◆ Exercise brief ◆
Given the material below, return only the lines starting at the line with "Image resolution: width=1784, height=2072." and ending at the line with "Archives Online (763, 1593)", exactly as they appear.

◆ Information shown ◆
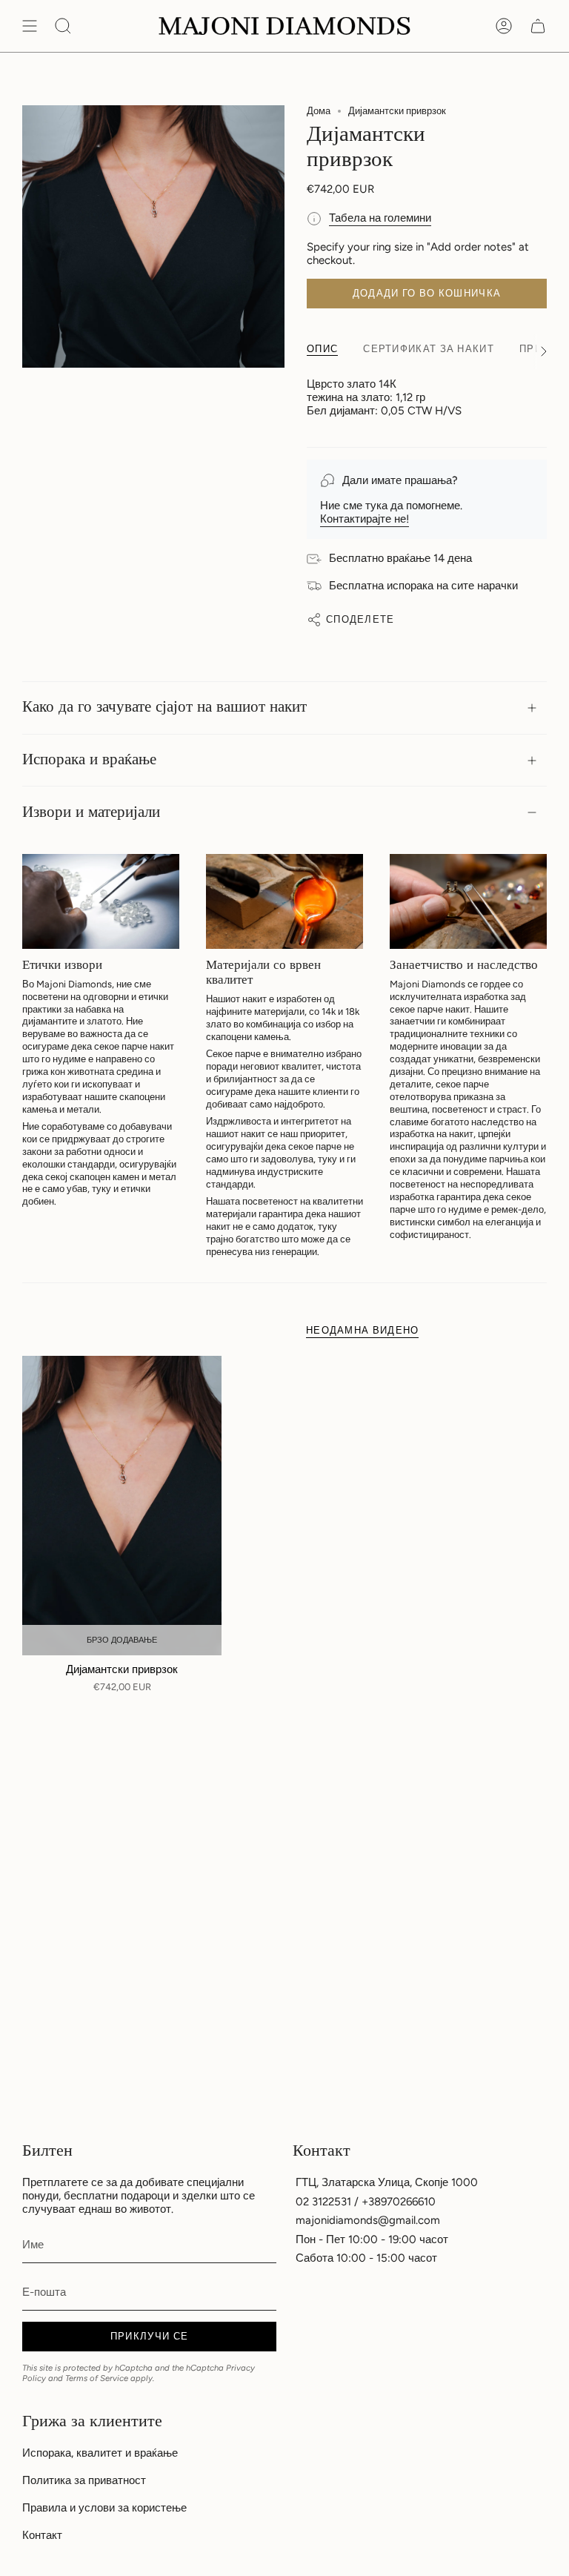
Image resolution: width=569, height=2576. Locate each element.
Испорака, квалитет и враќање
--
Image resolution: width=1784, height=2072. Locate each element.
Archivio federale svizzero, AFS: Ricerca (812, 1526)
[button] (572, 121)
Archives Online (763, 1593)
...
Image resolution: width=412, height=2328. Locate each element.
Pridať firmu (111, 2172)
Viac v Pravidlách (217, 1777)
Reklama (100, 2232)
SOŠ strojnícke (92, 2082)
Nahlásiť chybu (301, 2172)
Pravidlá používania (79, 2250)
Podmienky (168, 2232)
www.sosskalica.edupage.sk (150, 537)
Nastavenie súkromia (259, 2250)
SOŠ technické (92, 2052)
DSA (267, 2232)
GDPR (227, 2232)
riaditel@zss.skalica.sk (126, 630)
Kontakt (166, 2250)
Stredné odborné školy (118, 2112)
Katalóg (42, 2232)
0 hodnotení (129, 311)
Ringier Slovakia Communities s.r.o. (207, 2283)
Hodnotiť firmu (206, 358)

◆ Response ◆
Image resolution: width=1784, height=2072. Locate each element.
Archivio federale svizzero, AFS: Ricerca (812, 1526)
[button] (572, 121)
Archives Online (763, 1593)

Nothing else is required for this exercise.